Tag Archives: UK

Google Plus Ad Campaign Is Boring And Fails To Promote Struggling Site

Google really doesn’t “get” social. It seems to me that they lack the ability to understand how people want to connect and how they interact. Google executives like Marissa Mayer have admitted that Google has fallen behind in the social aspect of the Web and they are desperately trying to play catch-up.

Well, today Google UK uploaded a video on YouTube advertising the company’s social networking site called Google Plus. The campaign to get more people to use Google Plus doesn’t impress me much. Their video is titled “Google+: Tom” and it shows a man going through life on Google Plus.
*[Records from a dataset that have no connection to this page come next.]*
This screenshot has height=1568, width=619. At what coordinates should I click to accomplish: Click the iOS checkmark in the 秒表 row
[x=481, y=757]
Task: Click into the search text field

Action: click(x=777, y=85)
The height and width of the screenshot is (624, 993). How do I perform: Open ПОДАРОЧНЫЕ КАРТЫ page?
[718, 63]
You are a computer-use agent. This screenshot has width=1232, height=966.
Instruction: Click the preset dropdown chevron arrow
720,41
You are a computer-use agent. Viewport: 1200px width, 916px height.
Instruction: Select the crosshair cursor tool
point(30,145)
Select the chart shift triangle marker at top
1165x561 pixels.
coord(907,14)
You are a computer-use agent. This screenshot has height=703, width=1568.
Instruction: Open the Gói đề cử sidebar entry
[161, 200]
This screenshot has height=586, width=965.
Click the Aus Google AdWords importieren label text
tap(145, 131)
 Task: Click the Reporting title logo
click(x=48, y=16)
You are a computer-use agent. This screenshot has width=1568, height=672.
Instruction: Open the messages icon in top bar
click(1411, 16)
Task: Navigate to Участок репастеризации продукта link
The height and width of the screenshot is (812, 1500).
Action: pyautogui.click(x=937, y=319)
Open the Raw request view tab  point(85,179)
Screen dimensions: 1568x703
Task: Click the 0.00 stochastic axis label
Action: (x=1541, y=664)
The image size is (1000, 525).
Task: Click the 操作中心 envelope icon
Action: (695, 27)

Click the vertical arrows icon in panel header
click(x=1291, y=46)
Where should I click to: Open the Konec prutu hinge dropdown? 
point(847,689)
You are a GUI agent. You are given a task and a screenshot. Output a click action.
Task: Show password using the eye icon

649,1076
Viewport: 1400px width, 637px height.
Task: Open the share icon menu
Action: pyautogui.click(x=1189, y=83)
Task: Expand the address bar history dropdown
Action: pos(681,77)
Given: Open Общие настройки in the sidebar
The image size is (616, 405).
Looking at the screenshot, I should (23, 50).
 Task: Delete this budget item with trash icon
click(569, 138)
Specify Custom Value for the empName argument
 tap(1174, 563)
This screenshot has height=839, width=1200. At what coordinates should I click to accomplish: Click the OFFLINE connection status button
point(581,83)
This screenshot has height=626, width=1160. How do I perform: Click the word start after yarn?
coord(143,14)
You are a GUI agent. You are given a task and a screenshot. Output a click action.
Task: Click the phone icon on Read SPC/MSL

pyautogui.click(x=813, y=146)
We see the man add his wife to his circles, it then shows the couple’s newborn child, and other significant moments in life. The video ends with a future look at the aged man as he reminisces about his youth with his friends in a video chat.

Sorry, but the video is so dumb.

I find it so pretentious, over-the-top, and confusing. I don’t like how the video doesn’t show the consistent and linear progression of the man’s life. In my first passive viewing of the video I got confused about whose life was being shared – the dad or the child? When it switches from the little boy in the green school uniform to the prom scene, I thought it was the little boy grown up ha-ha…but it was actually the dad.

I had to take a closer second viewing of the video to catch the stuff I missed.

Afterwards the narrator goes on about being a solider, being in a cannon, being a Justice, and a wise soul ha-ha. It finally ends with a corny aged look of the man with his friends, and he then adds his grandchild to his circles.

I know what this video is trying to be, but I don’t think it successfully accomplished it. It doesn’t pull on the heartstrings, it doesn’t excite me, and it doesn’t make me want to use Google Plus. I don’t think the video is mainstream enough and, quite frankly, it’s boring.

Also, I really don’t want Google keeping decades of personal data of my life  “well saved” on Google Plus. No thanks!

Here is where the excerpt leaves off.